(TASK DETAILS):
Will you write out, word for word, every line from the one with "Enable the Rt checkbox under ID (Hex)" to the final line of the data below, with the pictures left out?

Stored items
========================================

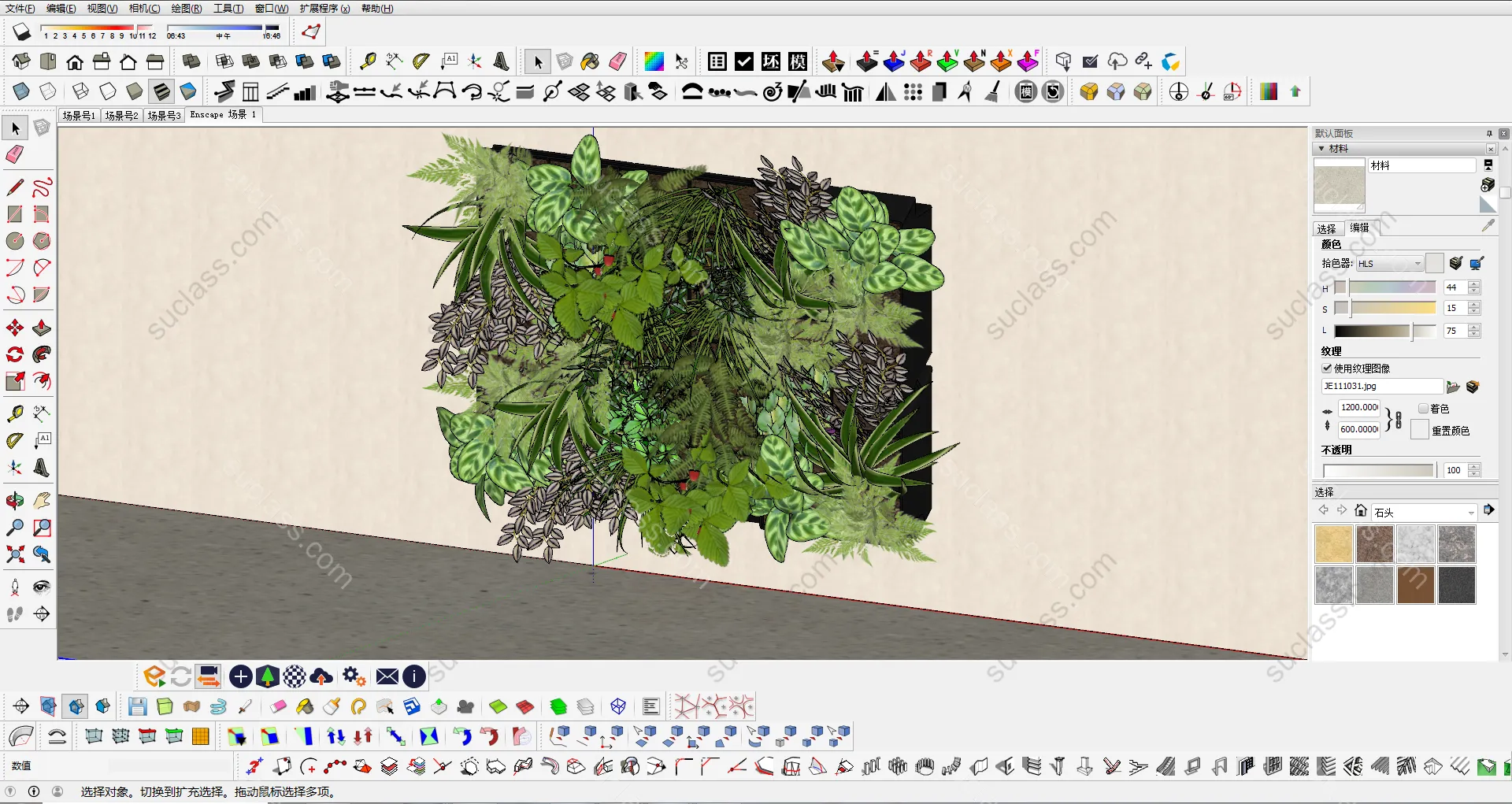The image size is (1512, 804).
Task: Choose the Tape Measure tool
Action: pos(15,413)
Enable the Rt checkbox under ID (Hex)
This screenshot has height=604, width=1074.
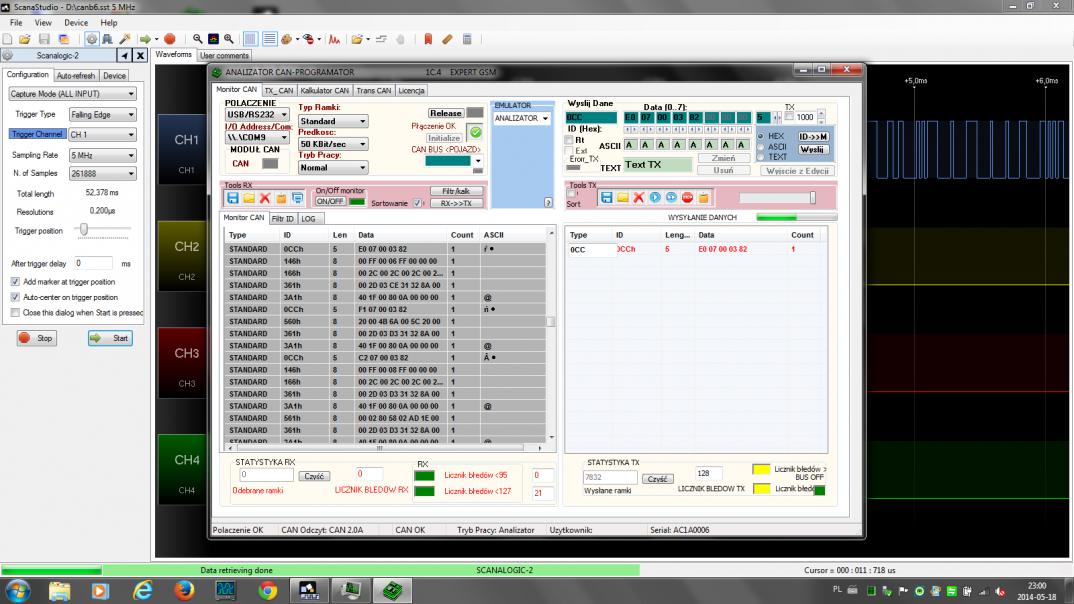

========================================

(ANSWER AREA):
Enable the Rt checkbox under ID (Hex)
This screenshot has height=604, width=1074.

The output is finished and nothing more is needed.